→ **WORK REQUIRED**
Some lines below hold "Cabriolet". Pick them out and copy them.

Stored items:

Content starts

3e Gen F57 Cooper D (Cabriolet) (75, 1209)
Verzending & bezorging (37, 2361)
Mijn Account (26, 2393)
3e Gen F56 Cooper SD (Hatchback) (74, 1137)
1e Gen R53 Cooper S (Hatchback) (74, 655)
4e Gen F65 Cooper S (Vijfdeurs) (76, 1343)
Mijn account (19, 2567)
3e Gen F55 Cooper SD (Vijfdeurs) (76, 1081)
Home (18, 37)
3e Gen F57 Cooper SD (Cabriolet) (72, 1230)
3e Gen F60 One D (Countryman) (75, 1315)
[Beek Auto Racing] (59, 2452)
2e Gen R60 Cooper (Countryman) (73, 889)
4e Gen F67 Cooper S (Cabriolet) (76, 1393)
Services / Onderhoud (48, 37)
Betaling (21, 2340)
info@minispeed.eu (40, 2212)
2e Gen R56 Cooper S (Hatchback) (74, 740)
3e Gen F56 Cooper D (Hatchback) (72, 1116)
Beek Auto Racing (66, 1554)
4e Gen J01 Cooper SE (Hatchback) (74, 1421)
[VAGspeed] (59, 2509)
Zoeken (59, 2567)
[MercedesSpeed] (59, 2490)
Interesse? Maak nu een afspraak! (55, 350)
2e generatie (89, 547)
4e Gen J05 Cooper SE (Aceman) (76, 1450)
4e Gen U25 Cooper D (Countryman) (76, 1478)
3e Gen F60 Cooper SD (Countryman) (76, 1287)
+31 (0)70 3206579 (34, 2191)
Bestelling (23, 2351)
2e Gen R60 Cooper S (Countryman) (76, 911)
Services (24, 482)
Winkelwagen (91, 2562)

Content ends

→ **ANSWER SPACE**
3e Gen F57 Cooper D (Cabriolet) (75, 1209)
3e Gen F57 Cooper SD (Cabriolet) (72, 1230)
4e Gen F67 Cooper S (Cabriolet) (76, 1393)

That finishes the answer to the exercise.